[Minutes] Media WG Call - 2022-12-13

Hi all,

The minutes (and slides) of this week's Media WG call are available at:
  https://www.w3.org/2022/12/13-mediawg-minutes.html

  ... and copied as raw text below.

Thanks,
Francois

-----
Media WG Teleconference - 2022-12-13
13 December 2022

    [2]Agenda. [3]IRC log.

       [2] 
https://github.com/w3c/media-wg/blob/main/meetings/2022-12-13-Media_Working_Group_Teleconference-agenda.md#agenda
       [3] https://www.w3.org/2022/12/13-mediawg-irc

Attendees

    Present
           Alastor Wu, Bernard Aboba, Chris Needham, Dale Curtis,
           Eric Carlson, Francois Daoust, Frank Liberato, Harald
           Alverstrand, Jer Noble, Matt Wolenetz, Peter Thatcher,
           Sushanth Rajasankar, Youenn Fablet

    Regrets
           -

    Chair
           -

    Scribe
           cpn, tidoust

Contents

     1. [4]ITU-T SG16 Liaison statement on WebCodecs
     2. [5]WebKit update on Audio focus/audio session API
     3. [6]Consistent SVC metadata between WebCodecs and Encoded
        Transform API
     4. [7]Media Pipeline architecture - Media WG input and WebRTC
        collaboration planning

Meeting minutes

   ITU-T SG16 Liaison statement on WebCodecs

    cpn: We received an incoming liaison statement from ITU-T SG16.

    [8]https://github.com/w3c/media-wg/blob/main/liaisons/
    2022-10-28-itu-t-sg16.md <- Draft reply

       [8] 
https://github.com/w3c/media-wg/blob/main/liaisons/2022-10-28-itu-t-sg16.md

    cpn: Around WebCodecs, and also around new VVC codec.
    … I drafted a reply, which describes WebCodecs, the use cases,
    a few indications about our own plans such as current work on
    VideoFrame metadata registry.
    … I shared this. Got a thumbs up from Bernard, Jer, Paul.
    … I want to make sure that everything we write here is
    representative.
    … I was hoping to get this out before the Christmas break.
    … If you haven't had a chance to look at it yet, now would be a
    good time.

    youenn: I like the fact that you state that the group would be
    open to add a registration provided there was support from
    implementors.
    … I assume that means user agent implementors?

    cpn: That's a question for the group perhaps. H.263 comes to
    mind for instance.

    Dale_Curtis: I don't think that we want to be gatekeepers of
    what the registry contains, even though there isn't support in
    web browsers per se.
    … We'd still want some technical constraints to be met.

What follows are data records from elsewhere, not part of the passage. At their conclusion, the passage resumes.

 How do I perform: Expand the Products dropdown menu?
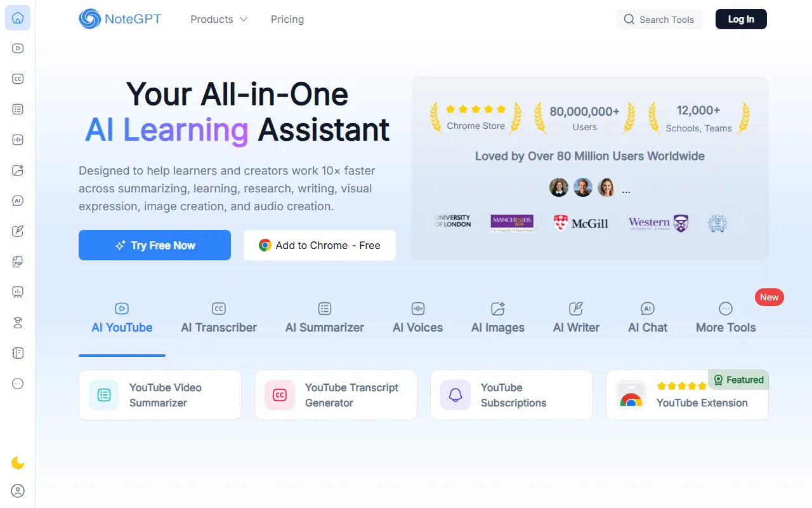point(219,20)
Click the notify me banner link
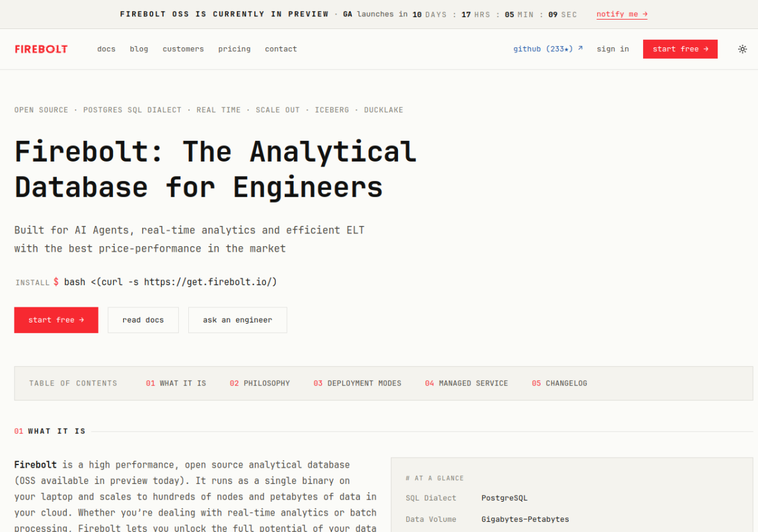This screenshot has height=532, width=758. (622, 15)
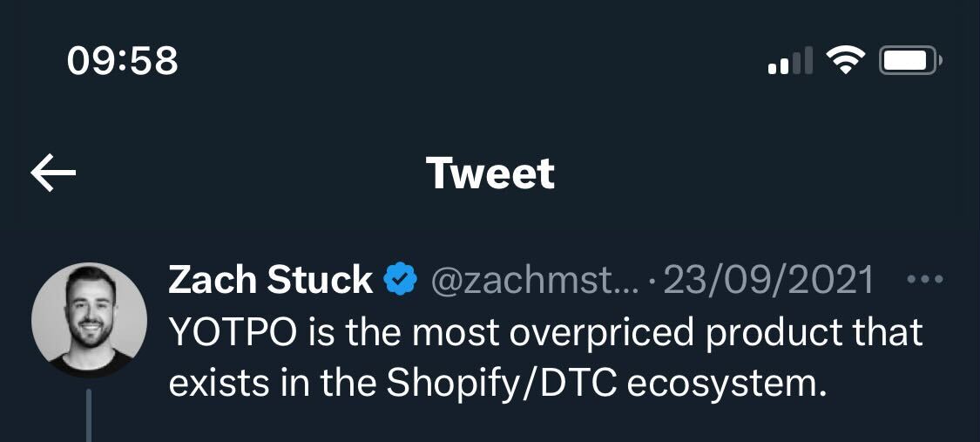Open the 23/09/2021 tweet timestamp
980x442 pixels.
(768, 281)
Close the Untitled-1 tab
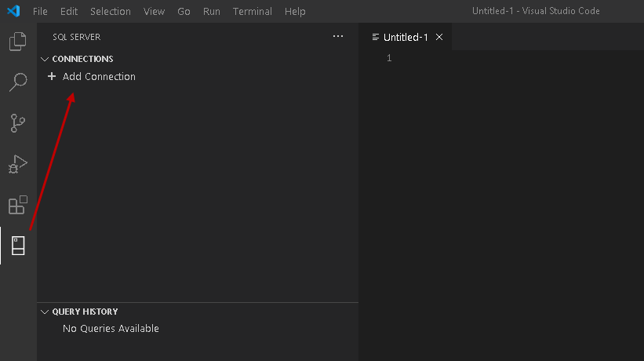 coord(439,37)
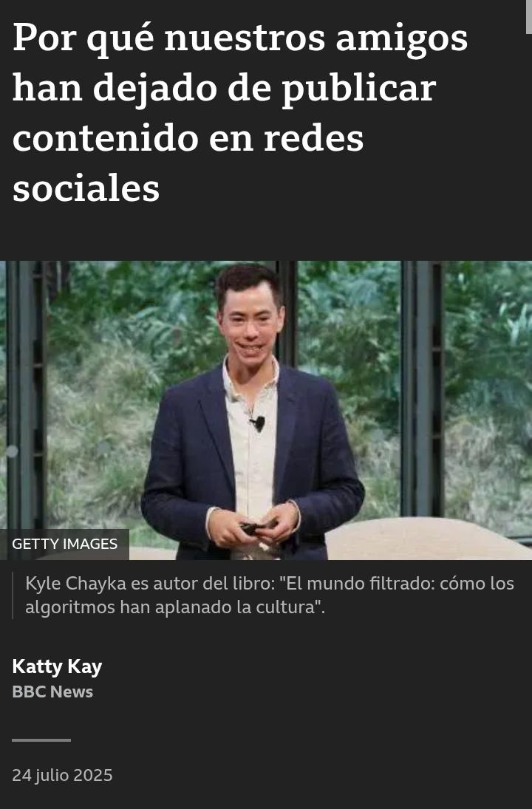The height and width of the screenshot is (809, 532).
Task: Click the clicker held in his hands
Action: click(256, 528)
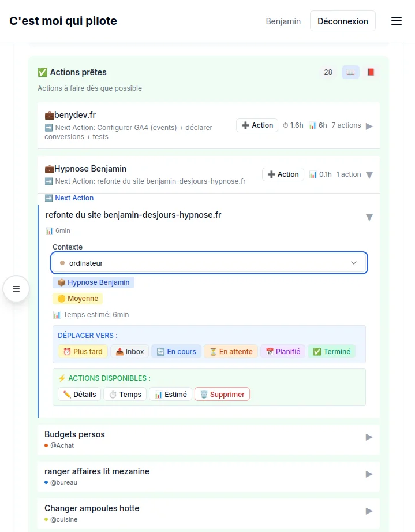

    cpn: Right. That would apply to any future registration as
    well.

   WebKit update on Audio focus/audio session API

    Slideset: [9]https://lists.w3.org/Archives/Public/www-archive/
    2022Dec/att-0000/AudioSession_API.pdf

       [9] 
https://lists.w3.org/Archives/Public/www-archive/2022Dec/att-0000/AudioSession_API.pdf

    [10][Slide 2]

      [10] 
https://lists.w3.org/Archives/Public/www-archive/2022Dec/att-0000/AudioSession_API.pdf#page=2

    Youenn: We received reports that audio handling on iOS isn't
    easy, e.g., VC applications
    … The intent of the application may not match our heuristics
    for setting up the audio pipeline
    … So a new API may be appropriate
    … You might remember the Audio Focus API, initially in Media
    Session, then split out from that
    … There's an explainer, linked from the slides
    … The overall goal is to get feedback, is the scope right, next
    steps?
    … Compared to the original Audio Focus API, we wanted to reduce
    scope, for the iOS platform
    … We focused on the audio session category, and interruptions
    … The API should support future features such as requesting or
    abandoning audio focus
    … Handling audio providers as a group
    … We wrote an explainer, and a prototype in WebKit

    [11][Slide 3]

      [11] 
https://lists.w3.org/Archives/Public/www-archive/2022Dec/att-0000/AudioSession_API.pdf#page=3

    Youenn: Some examples: setting the audio session category, you
    can open the demo in iOS
    … playAudio and capture functions, for microphone input
    … If you call playAudio initially, then capture, it's
    disruptive in iOS. The reason is that when you play using Web
    Audio, it's ambient
    … Two different audio levels when going from ambient to play &
    record. Something we want to avoid
    … The setCategory function allows you to set the category to
    play & record, don't use ambient

    [12][Slide 4]

      [12] 
https://lists.w3.org/Archives/Public/www-archive/2022Dec/att-0000/AudioSession_API.pdf#page=4

    Youenn: On interruption, when you're in a video call, you might
    receive a phone call, which is higher priority, and the website
    is interrupted, capture stopped, audio or video elements may be
    stopped
    … But the website may not know that
    … It's also not clear to the website whether to restart audio
    after the phone call
    … Providing the concept of an audio session, which can go
    between active and interrupted, allows the website to change
    what is visible to the user
    … On an interruption, it could show a UI, or UI to allow the
    user to restart capture

    [13][Slide 5]

      [13] 
https://lists.w3.org/Archives/Public/www-archive/2022Dec/att-0000/AudioSession_API.pdf#page=5

    Youenn: We tried to keep the API small. There's an audio
    session state and audio session type. Then we added an
    AudioSession interface, which we though was clearer
    … Use that to say it's ambient (mix with others), or play &
    record, so the UA can set the audio pipeline accordingly
    … There are event handlers, no constructor. For simple use
    cases, a getter on navigator to get the audio session
    … A default global audio session. Use this object to query or
    tailor it

    [14][Slide 6]

      [14] 
https://lists.w3.org/Archives/Public/www-archive/2022Dec/att-0000/AudioSession_API.pdf#page=6

    Youenn: My main interest is not to go into specific issues.
    More issues are welcome
    … Question: is this of interest, is it going in the right
    direction? Any thoughts on potential next steps?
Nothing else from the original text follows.